Work to complete »
Each record, word for word and stripped of pictures, is what the answer should contain.

Data records »
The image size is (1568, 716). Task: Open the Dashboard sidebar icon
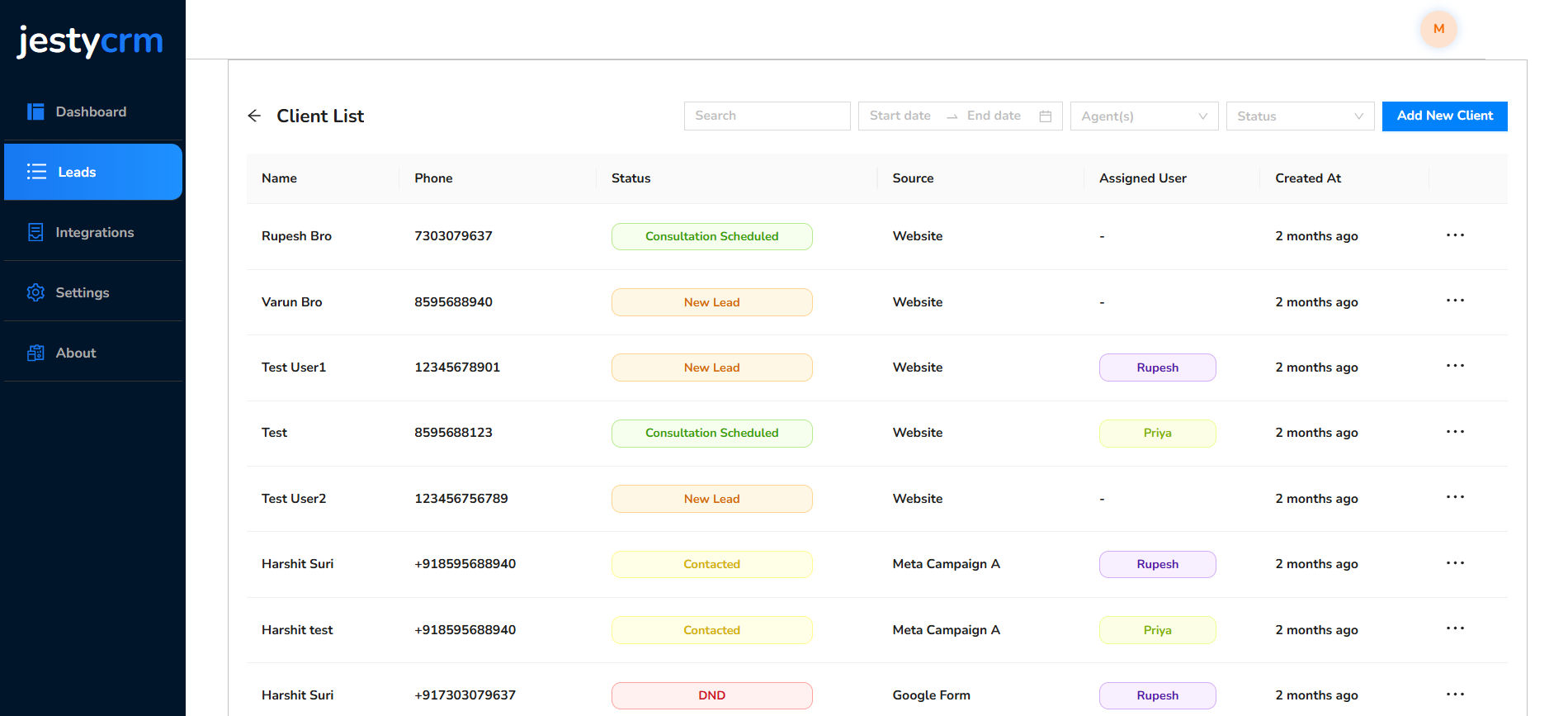(x=35, y=111)
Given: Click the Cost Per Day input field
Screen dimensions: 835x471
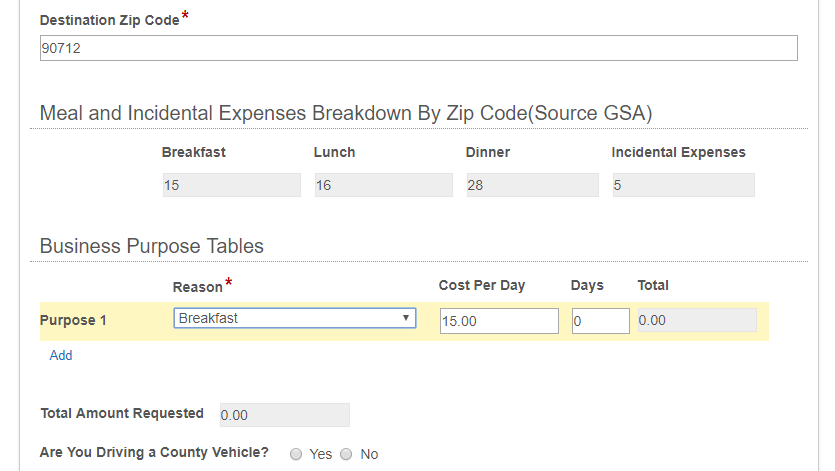Looking at the screenshot, I should (x=499, y=321).
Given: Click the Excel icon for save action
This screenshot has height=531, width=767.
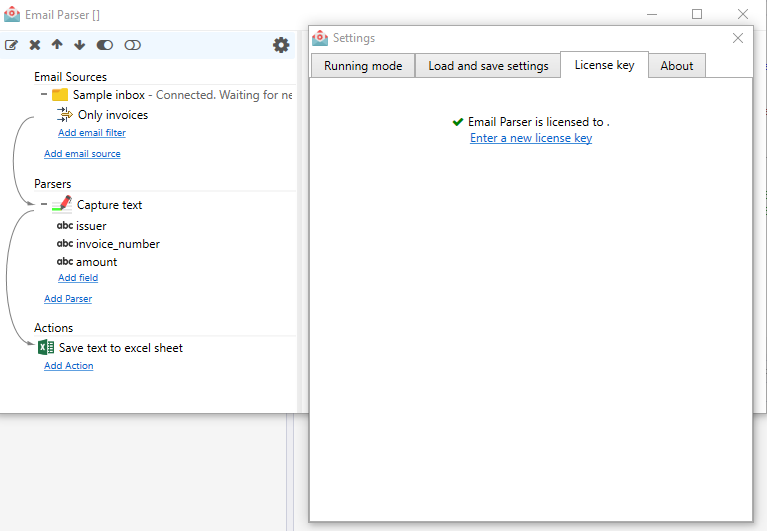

Result below »
The image size is (1568, 716). Task: Open the Dashboard sidebar icon
(x=35, y=111)
Given: Click the Cost Per Day input field
Screen dimensions: 835x471
Looking at the screenshot, I should (x=499, y=321).
Given: Click the Excel icon for save action
This screenshot has height=531, width=767.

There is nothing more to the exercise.